Saved entries:
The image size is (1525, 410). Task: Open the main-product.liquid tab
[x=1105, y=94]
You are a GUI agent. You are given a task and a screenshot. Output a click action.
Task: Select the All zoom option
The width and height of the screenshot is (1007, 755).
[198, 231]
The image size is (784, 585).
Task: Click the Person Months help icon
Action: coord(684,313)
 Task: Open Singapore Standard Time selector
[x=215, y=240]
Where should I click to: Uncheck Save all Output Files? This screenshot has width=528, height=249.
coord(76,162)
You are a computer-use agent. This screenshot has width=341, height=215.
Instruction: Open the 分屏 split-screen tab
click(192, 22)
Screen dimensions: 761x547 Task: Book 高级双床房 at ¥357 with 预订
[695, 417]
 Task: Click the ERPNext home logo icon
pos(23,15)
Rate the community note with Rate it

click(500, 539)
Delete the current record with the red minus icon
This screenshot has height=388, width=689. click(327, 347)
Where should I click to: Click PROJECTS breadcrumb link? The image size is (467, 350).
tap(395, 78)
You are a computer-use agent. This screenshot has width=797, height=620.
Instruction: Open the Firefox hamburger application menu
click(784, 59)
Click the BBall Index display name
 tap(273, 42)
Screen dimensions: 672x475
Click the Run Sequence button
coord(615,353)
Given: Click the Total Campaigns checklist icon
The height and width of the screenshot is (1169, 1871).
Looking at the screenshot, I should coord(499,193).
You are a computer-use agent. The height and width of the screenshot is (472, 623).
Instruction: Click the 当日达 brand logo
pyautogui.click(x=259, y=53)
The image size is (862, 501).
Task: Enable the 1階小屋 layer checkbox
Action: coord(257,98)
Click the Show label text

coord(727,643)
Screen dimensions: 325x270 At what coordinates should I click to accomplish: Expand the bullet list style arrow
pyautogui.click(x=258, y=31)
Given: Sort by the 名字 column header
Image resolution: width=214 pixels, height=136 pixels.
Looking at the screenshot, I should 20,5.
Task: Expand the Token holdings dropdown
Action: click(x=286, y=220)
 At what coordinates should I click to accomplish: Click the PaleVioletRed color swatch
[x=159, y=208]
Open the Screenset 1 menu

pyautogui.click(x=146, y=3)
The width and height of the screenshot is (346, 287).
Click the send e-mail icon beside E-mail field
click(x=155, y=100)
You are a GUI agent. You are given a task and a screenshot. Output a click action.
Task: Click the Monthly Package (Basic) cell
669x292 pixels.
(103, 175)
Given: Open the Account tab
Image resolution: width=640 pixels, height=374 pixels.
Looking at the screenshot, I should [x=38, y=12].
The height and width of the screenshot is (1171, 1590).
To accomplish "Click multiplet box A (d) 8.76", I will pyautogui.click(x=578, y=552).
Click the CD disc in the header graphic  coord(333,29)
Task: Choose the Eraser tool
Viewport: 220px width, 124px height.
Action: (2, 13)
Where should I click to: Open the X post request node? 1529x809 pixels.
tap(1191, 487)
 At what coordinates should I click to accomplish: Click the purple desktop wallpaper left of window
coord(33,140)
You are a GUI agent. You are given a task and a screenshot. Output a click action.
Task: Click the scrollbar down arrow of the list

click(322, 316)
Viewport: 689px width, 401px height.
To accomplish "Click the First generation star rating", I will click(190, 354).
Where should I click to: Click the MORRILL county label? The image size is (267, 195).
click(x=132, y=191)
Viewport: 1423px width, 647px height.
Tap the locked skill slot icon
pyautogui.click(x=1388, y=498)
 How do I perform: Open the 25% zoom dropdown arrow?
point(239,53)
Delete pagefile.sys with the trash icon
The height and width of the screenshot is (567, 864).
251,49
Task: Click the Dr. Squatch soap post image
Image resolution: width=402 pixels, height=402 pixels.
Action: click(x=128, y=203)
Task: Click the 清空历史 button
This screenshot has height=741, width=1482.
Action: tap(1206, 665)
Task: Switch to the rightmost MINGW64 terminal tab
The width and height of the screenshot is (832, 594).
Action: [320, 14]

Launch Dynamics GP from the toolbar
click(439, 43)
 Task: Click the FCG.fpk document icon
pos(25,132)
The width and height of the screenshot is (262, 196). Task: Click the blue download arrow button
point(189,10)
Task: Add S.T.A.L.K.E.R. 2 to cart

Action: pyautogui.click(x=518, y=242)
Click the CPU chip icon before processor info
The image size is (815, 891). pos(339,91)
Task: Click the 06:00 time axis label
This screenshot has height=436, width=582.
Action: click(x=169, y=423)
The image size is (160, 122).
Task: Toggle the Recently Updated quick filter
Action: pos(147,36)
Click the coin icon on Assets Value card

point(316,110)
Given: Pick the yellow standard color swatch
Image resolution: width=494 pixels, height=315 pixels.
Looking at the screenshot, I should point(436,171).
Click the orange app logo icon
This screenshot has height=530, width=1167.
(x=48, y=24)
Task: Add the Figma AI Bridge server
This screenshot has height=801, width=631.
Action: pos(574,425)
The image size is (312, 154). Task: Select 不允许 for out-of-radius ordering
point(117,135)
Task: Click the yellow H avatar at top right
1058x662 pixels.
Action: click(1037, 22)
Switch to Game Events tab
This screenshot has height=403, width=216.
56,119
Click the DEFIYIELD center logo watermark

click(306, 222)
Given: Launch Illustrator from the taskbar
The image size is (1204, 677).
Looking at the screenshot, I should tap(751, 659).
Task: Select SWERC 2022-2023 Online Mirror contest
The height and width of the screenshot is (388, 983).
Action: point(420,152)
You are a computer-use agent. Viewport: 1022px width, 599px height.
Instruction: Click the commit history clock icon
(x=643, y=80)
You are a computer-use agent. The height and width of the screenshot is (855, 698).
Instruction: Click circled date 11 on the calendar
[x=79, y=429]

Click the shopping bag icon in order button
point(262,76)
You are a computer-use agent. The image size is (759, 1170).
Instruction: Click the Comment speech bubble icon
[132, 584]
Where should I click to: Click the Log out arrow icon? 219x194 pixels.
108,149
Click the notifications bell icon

* _Work instruction_
The entire set of entries, and nothing else, should be set down exactly.

* _The completed task_
The image size is (1525, 410). Task: Open the main-product.liquid tab
[x=1105, y=94]
You are a GUI agent. You are given a task and a screenshot. Output a click action.
Task: Select the All zoom option
The width and height of the screenshot is (1007, 755).
[198, 231]
The image size is (784, 585).
Task: Click the Person Months help icon
Action: coord(684,313)
 Task: Open Singapore Standard Time selector
[x=215, y=240]
Where should I click to: Uncheck Save all Output Files? This screenshot has width=528, height=249.
coord(76,162)
You are a computer-use agent. This screenshot has width=341, height=215.
Instruction: Open the 分屏 split-screen tab
click(192, 22)
Screen dimensions: 761x547 Task: Book 高级双床房 at ¥357 with 预订
[695, 417]
 Task: Click the ERPNext home logo icon
pos(23,15)
Rate the community note with Rate it

click(500, 539)
Delete the current record with the red minus icon
This screenshot has height=388, width=689. click(327, 347)
Where should I click to: Click PROJECTS breadcrumb link? The image size is (467, 350).
tap(395, 78)
You are a computer-use agent. This screenshot has width=797, height=620.
Instruction: Open the Firefox hamburger application menu
click(784, 59)
Click the BBall Index display name
 tap(273, 42)
Screen dimensions: 672x475
Click the Run Sequence button
coord(615,353)
Given: Click the Total Campaigns checklist icon
The height and width of the screenshot is (1169, 1871).
Looking at the screenshot, I should coord(499,193).
You are a computer-use agent. The height and width of the screenshot is (472, 623).
Instruction: Click the 当日达 brand logo
pyautogui.click(x=259, y=53)
The image size is (862, 501).
Task: Enable the 1階小屋 layer checkbox
Action: coord(257,98)
Click the Show label text

coord(727,643)
Screen dimensions: 325x270 At what coordinates should I click to accomplish: Expand the bullet list style arrow
pyautogui.click(x=258, y=31)
Given: Sort by the 名字 column header
Image resolution: width=214 pixels, height=136 pixels.
Looking at the screenshot, I should 20,5.
Task: Expand the Token holdings dropdown
Action: click(x=286, y=220)
 At what coordinates should I click to accomplish: Click the PaleVioletRed color swatch
[x=159, y=208]
Open the Screenset 1 menu

pyautogui.click(x=146, y=3)
The width and height of the screenshot is (346, 287).
Click the send e-mail icon beside E-mail field
click(x=155, y=100)
You are a GUI agent. You are given a task and a screenshot. Output a click action.
Task: Click the Monthly Package (Basic) cell
669x292 pixels.
(103, 175)
Given: Open the Account tab
Image resolution: width=640 pixels, height=374 pixels.
Looking at the screenshot, I should [x=38, y=12].
The height and width of the screenshot is (1171, 1590).
To accomplish "Click multiplet box A (d) 8.76", I will pyautogui.click(x=578, y=552).
Click the CD disc in the header graphic  coord(333,29)
Task: Choose the Eraser tool
Viewport: 220px width, 124px height.
Action: (2, 13)
Where should I click to: Open the X post request node? 1529x809 pixels.
tap(1191, 487)
 At what coordinates should I click to accomplish: Click the purple desktop wallpaper left of window
coord(33,140)
You are a GUI agent. You are given a task and a screenshot. Output a click action.
Task: Click the scrollbar down arrow of the list

click(322, 316)
Viewport: 689px width, 401px height.
To accomplish "Click the First generation star rating", I will click(190, 354).
Where should I click to: Click the MORRILL county label? The image size is (267, 195).
click(x=132, y=191)
Viewport: 1423px width, 647px height.
Tap the locked skill slot icon
pyautogui.click(x=1388, y=498)
 How do I perform: Open the 25% zoom dropdown arrow?
point(239,53)
Delete pagefile.sys with the trash icon
The height and width of the screenshot is (567, 864).
251,49
Task: Click the Dr. Squatch soap post image
Image resolution: width=402 pixels, height=402 pixels.
Action: click(x=128, y=203)
Task: Click the 清空历史 button
This screenshot has height=741, width=1482.
Action: tap(1206, 665)
Task: Switch to the rightmost MINGW64 terminal tab
The width and height of the screenshot is (832, 594).
Action: [320, 14]

Launch Dynamics GP from the toolbar
click(439, 43)
 Task: Click the FCG.fpk document icon
pos(25,132)
The width and height of the screenshot is (262, 196). Task: Click the blue download arrow button
point(189,10)
Task: Add S.T.A.L.K.E.R. 2 to cart

Action: pyautogui.click(x=518, y=242)
Click the CPU chip icon before processor info
The image size is (815, 891). pos(339,91)
Task: Click the 06:00 time axis label
This screenshot has height=436, width=582.
Action: click(x=169, y=423)
The image size is (160, 122).
Task: Toggle the Recently Updated quick filter
Action: pos(147,36)
Click the coin icon on Assets Value card

point(316,110)
Given: Pick the yellow standard color swatch
Image resolution: width=494 pixels, height=315 pixels.
Looking at the screenshot, I should point(436,171).
Click the orange app logo icon
This screenshot has height=530, width=1167.
(x=48, y=24)
Task: Add the Figma AI Bridge server
This screenshot has height=801, width=631.
Action: pos(574,425)
The image size is (312, 154). Task: Select 不允许 for out-of-radius ordering
point(117,135)
Task: Click the yellow H avatar at top right
1058x662 pixels.
Action: click(1037, 22)
Switch to Game Events tab
This screenshot has height=403, width=216.
56,119
Click the DEFIYIELD center logo watermark

click(306, 222)
Given: Launch Illustrator from the taskbar
The image size is (1204, 677).
Looking at the screenshot, I should tap(751, 659).
Task: Select SWERC 2022-2023 Online Mirror contest
The height and width of the screenshot is (388, 983).
Action: point(420,152)
You are a computer-use agent. Viewport: 1022px width, 599px height.
Instruction: Click the commit history clock icon
(x=643, y=80)
You are a computer-use agent. The height and width of the screenshot is (855, 698).
Instruction: Click circled date 11 on the calendar
[x=79, y=429]

Click the shopping bag icon in order button
point(262,76)
You are a computer-use agent. The image size is (759, 1170).
Instruction: Click the Comment speech bubble icon
[132, 584]
Where should I click to: Click the Log out arrow icon? 219x194 pixels.
108,149
Click the notifications bell icon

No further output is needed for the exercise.